The resource can help protect residents’ health, but health officials also hope it will help the fight against antibiotic resistance, a major threat to health care and public health.
“The long-term care setting is an important sector to consider for the Georgia Healthcare Associated Infections Program, and our Advisory Committee recently discussed this newly released CDC website at our January 2014 meeting,” said Jeanne Negley who leads antimicrobial stewardship efforts at the Georgia Department of Public Health (DPH)
Health care workers in long-term care facilities currently face unique challenges because of the increase in the aging population. Similar to other health care settings, antibiotics are not always used appropriately in long-term care facilities.

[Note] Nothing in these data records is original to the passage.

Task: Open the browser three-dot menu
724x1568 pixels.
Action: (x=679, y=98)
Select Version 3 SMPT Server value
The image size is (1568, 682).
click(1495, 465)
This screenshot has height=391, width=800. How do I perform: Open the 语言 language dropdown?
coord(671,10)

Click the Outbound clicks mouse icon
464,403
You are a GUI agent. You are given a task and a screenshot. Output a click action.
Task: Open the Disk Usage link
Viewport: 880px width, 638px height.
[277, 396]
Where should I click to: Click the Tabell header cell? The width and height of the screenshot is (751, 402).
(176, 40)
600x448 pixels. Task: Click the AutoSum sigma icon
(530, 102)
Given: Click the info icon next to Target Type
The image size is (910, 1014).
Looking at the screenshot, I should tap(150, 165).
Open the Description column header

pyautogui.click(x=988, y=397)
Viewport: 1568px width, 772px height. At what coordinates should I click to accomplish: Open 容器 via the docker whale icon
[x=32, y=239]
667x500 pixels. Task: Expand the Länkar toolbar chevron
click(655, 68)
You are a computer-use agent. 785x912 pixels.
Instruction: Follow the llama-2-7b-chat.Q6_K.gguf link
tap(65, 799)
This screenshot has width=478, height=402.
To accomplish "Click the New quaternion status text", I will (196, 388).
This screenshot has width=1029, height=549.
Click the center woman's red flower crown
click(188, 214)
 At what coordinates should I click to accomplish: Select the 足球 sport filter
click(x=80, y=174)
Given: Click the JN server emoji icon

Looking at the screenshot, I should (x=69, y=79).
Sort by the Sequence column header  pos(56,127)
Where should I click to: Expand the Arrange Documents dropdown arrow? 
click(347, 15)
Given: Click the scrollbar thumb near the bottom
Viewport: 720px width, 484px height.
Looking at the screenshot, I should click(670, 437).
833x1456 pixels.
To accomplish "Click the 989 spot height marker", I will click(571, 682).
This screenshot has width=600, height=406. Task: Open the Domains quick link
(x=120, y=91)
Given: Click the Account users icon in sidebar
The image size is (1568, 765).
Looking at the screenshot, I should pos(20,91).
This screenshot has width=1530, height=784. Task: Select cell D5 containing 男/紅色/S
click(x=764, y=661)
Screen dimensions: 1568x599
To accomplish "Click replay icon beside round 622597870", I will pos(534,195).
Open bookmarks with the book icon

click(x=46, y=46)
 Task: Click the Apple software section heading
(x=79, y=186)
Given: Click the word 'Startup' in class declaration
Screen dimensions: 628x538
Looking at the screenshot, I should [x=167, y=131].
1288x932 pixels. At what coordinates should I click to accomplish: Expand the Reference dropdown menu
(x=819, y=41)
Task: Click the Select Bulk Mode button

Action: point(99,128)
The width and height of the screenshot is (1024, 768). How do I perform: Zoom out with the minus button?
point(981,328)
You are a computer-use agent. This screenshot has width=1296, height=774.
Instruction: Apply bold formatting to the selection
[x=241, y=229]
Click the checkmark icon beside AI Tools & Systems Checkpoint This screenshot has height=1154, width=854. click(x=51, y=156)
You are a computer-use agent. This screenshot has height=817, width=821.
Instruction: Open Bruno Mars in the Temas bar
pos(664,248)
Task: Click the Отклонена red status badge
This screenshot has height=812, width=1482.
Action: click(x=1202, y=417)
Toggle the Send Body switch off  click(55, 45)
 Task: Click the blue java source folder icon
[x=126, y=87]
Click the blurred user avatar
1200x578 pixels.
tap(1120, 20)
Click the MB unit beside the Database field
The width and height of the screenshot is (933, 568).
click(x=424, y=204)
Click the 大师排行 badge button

“We know people are living longer and that the population of long-term care facilities has greatly increased in the past decade,” Negley said.
According to the CDC, an estimated 1.5 million infections occur annually in long-term care facilities, which result in 350,000 to 400,000 deaths.
Over the past few years, CDC and other health care agencies have begun to highlight the importance of infection prevention programs and activities in long-term health care settings. The new website includes segments of existing infection prevention guidance and resources for clinical staff, infection prevention coordinators and facility residents.
The website allows health care organizations to directly access the new infection tracking system for long-term care facilities in CDC’s National Healthcare Safety Network. Other resources agencies can access through the website are infection prevention tools and resources developed by CDC and the Advancing Excellence in Nursing Homes Campaign.
The CDC has made great efforts to promote infection prevention in long-term care settings nationwide. DPH’s Healthcare Associated Infection program has largely focused on acute care settings in the past, but according to Negley, new resources will expand that focus.
The tools that the CDC’s website has provided “will facilitate our work in the long-term care setting,” said Negley.
In early May, the Georgia Healthcare Associated Infections Program will participate in an infection prevention training for long-term care facilities and will refer to the resources provided by the website.
The CDC’s infection prevention website for long-term care facilities provides a unique opportunity for health agencies across the nation to use the tools and resources provided to promote infection prevention in long-term care.